それが2021年の今リリースされたことで、結果としてはよりタイムリーというか、時代に即した作品になってしまっている。
なんだかな~
という気持ちにさせられる。
少なくとも、プリンスが2010年に問題だと感じたことは、今も変わらず問題として残っているということ。
そしてそれは、より巨大化しているという現実。



1曲目のアルバム・タイトル曲は、皮肉たっぷりに”Welcome to America”と歌う。
「Welocme・2・America」の歌詞の意訳(ソニーミュージックの公式サイト)

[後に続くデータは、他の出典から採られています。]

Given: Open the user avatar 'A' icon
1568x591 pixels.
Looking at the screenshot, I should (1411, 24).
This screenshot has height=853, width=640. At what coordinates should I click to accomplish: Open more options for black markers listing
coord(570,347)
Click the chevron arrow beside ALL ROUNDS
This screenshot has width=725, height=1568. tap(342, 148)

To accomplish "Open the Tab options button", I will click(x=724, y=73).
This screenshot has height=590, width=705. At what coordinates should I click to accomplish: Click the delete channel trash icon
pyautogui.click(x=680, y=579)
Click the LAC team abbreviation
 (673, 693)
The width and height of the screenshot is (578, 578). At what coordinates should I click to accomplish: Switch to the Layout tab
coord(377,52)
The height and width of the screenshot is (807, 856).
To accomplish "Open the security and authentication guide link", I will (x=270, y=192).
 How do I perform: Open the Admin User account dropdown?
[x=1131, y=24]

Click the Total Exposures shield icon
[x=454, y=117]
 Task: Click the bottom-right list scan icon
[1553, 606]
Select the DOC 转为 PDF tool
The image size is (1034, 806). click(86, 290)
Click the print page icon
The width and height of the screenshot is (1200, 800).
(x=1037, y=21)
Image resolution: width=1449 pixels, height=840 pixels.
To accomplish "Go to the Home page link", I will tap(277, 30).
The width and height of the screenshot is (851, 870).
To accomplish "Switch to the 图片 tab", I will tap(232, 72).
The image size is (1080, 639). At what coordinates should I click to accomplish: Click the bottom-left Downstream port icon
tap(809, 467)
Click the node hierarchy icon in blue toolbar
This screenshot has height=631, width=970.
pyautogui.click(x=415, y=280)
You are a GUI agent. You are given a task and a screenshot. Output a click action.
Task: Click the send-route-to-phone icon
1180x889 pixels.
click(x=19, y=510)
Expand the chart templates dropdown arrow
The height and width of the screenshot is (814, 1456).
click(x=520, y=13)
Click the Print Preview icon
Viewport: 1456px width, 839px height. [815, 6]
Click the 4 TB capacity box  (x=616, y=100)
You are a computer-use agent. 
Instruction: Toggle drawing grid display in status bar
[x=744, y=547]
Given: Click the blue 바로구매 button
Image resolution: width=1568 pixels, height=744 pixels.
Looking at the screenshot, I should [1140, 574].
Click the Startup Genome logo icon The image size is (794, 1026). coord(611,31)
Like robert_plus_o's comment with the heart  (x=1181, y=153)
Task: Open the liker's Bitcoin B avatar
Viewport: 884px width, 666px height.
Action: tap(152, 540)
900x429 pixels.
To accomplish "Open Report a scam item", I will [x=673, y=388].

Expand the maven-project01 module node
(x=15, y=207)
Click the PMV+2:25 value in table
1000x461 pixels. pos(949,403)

そしてアルバムラストの 「One Day We Will All B Free」では、ポップ・フィーリングに乗せて軽やかに歌う、さわやかに風を切るように。

その日が来たら 僕たち全員自由になれる
その日 輝かしい日に僕たちはみんな自由になれる
君の話だよ
僕の話でもあるけど




とてもポップで聴きやすく、プリンスならではのハイクオリティなアルバム。
メロディやサウンドなど音的には、彼が得意とするポップ路線が主になっている。
こうして聴くと、オリジナル・アルバムとして最後にリリースされた2015年の『HITnRUN Phase Two 』と同じ流れにあるように聴こえる。
レコーディングされた時期は、繋がっていないので単なる偶然なんだろうけど、この不思議。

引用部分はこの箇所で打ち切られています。